**Task**
Write out, word for word, every line in the data below from the one containing "Click the display name X" to the one containing "Given: Toggle light/dark mode sun icon", both of them included.

***** Working data

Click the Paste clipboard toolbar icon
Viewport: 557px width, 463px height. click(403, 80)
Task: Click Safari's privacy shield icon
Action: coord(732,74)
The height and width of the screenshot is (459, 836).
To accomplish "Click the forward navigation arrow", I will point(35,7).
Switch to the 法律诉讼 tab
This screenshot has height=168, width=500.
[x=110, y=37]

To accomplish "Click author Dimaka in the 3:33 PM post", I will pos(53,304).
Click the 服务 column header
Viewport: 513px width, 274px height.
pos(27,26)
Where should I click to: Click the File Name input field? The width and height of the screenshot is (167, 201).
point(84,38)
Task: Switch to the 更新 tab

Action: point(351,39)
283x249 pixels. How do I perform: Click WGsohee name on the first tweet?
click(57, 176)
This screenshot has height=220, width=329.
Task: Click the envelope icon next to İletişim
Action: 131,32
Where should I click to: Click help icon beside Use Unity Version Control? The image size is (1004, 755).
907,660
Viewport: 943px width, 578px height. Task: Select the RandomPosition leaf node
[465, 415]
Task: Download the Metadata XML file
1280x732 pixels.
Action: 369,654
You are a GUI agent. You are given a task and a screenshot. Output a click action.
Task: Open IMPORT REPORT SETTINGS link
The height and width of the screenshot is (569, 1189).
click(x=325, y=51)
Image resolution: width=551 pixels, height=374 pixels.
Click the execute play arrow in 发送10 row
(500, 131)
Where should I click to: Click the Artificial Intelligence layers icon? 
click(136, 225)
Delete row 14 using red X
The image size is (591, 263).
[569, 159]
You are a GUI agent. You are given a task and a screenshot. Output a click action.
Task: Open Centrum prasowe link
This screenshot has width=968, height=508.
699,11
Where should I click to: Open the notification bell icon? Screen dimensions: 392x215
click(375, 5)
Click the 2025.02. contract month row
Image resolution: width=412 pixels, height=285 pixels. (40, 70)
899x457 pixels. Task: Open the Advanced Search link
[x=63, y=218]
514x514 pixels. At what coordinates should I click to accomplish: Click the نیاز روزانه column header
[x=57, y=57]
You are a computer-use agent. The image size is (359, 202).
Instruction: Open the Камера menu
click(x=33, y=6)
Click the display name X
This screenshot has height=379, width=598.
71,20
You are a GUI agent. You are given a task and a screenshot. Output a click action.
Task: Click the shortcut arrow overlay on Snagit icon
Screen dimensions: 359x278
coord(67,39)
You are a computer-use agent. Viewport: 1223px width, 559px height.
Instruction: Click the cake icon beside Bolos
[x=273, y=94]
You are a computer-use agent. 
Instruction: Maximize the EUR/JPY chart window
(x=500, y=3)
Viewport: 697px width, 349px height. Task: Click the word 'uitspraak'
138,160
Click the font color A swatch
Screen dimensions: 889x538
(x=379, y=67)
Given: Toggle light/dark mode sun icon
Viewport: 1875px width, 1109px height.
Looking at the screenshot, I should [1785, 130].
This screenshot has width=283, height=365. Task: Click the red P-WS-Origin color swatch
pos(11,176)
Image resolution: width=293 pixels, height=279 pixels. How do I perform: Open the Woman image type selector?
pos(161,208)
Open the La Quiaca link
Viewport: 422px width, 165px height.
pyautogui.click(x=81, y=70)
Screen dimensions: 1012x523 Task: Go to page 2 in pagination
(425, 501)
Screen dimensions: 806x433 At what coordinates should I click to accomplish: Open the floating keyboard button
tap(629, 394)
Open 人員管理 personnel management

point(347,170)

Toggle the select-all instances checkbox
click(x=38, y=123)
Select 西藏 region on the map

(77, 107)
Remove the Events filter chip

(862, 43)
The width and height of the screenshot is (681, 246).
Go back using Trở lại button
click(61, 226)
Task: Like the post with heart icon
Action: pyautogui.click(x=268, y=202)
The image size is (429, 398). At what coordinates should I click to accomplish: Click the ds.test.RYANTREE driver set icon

**********

**Your solution**
Click the display name X
This screenshot has height=379, width=598.
71,20
You are a GUI agent. You are given a task and a screenshot. Output a click action.
Task: Click the shortcut arrow overlay on Snagit icon
Screen dimensions: 359x278
coord(67,39)
You are a computer-use agent. Viewport: 1223px width, 559px height.
Instruction: Click the cake icon beside Bolos
[x=273, y=94]
You are a computer-use agent. 
Instruction: Maximize the EUR/JPY chart window
(x=500, y=3)
Viewport: 697px width, 349px height. Task: Click the word 'uitspraak'
138,160
Click the font color A swatch
Screen dimensions: 889x538
(x=379, y=67)
Given: Toggle light/dark mode sun icon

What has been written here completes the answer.